On the other hand, because we were getting up so early, I didn't have time to post anything yesterday, so here are some pictures and stuff.
There used to be an elevated transit line that ran through the meat packing district, down near the Chelsea Piers.
When you look down from here onto some of the streets, you can almost imagine old New York.
The Chelsea area has the typical hangers-on that sprout up around an arts area, cute restaurants, and the like, and foofy-ed up ground floor retail in the older buildings. As you walk along this park, there are benches, some shady spots, but of course there may never be big enough trees for shade, so shady spots are something you find where other structures cross over the top. One of the nice shady spots is here where a building is over the top and creates great shade. And since this is a park, someone is selling food. And the food is GELATO. This is a little chain of gelato carts we've stopped at in various places around town.

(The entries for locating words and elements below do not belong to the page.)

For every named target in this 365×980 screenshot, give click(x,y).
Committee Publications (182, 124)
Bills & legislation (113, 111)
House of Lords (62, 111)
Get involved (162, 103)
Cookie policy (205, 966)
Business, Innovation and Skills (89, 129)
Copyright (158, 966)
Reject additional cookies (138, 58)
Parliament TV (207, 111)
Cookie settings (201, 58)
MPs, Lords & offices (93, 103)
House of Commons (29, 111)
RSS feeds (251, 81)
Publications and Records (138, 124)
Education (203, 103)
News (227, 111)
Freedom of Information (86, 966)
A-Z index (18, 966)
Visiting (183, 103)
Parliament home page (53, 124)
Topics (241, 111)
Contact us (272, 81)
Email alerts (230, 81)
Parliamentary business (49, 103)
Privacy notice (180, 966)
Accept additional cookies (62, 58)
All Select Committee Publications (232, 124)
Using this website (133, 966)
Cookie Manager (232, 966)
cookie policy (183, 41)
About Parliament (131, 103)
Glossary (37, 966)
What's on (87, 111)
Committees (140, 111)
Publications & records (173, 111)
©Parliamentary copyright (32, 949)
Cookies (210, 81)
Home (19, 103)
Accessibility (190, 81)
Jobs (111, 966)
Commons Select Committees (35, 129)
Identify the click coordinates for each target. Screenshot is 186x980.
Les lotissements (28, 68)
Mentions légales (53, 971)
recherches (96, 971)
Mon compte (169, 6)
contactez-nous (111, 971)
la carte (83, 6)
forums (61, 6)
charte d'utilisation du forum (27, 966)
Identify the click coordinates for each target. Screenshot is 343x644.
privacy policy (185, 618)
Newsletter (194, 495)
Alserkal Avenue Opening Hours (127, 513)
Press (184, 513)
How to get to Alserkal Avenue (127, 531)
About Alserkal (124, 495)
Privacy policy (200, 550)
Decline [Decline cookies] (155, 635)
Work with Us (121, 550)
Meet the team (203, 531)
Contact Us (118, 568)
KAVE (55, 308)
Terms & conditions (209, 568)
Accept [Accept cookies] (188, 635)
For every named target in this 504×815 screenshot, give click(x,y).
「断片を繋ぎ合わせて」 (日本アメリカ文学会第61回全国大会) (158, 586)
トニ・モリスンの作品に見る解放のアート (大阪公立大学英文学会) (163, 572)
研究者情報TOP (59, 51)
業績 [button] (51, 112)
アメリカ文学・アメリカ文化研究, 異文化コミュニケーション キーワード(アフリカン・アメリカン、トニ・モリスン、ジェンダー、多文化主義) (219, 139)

They have only a few flavors, maybe 10 -- but it is really, really good gelato. I'd say it melts in your mouth, but even bad gelato does that, but this gelato makes your mouth want to melt into the gelato and become one with the gelato. I am becoming one with the gelato, due to frequent exposure, but it's more melting into my belly fat.
And just one more picture. Maybe you can't tell from this, but the roof below (near the "lamb" sign) is covered with flowers. You will probably have to click on this picture to actually see the lamb sign or the flowers. But the flower roof is right near the taxi.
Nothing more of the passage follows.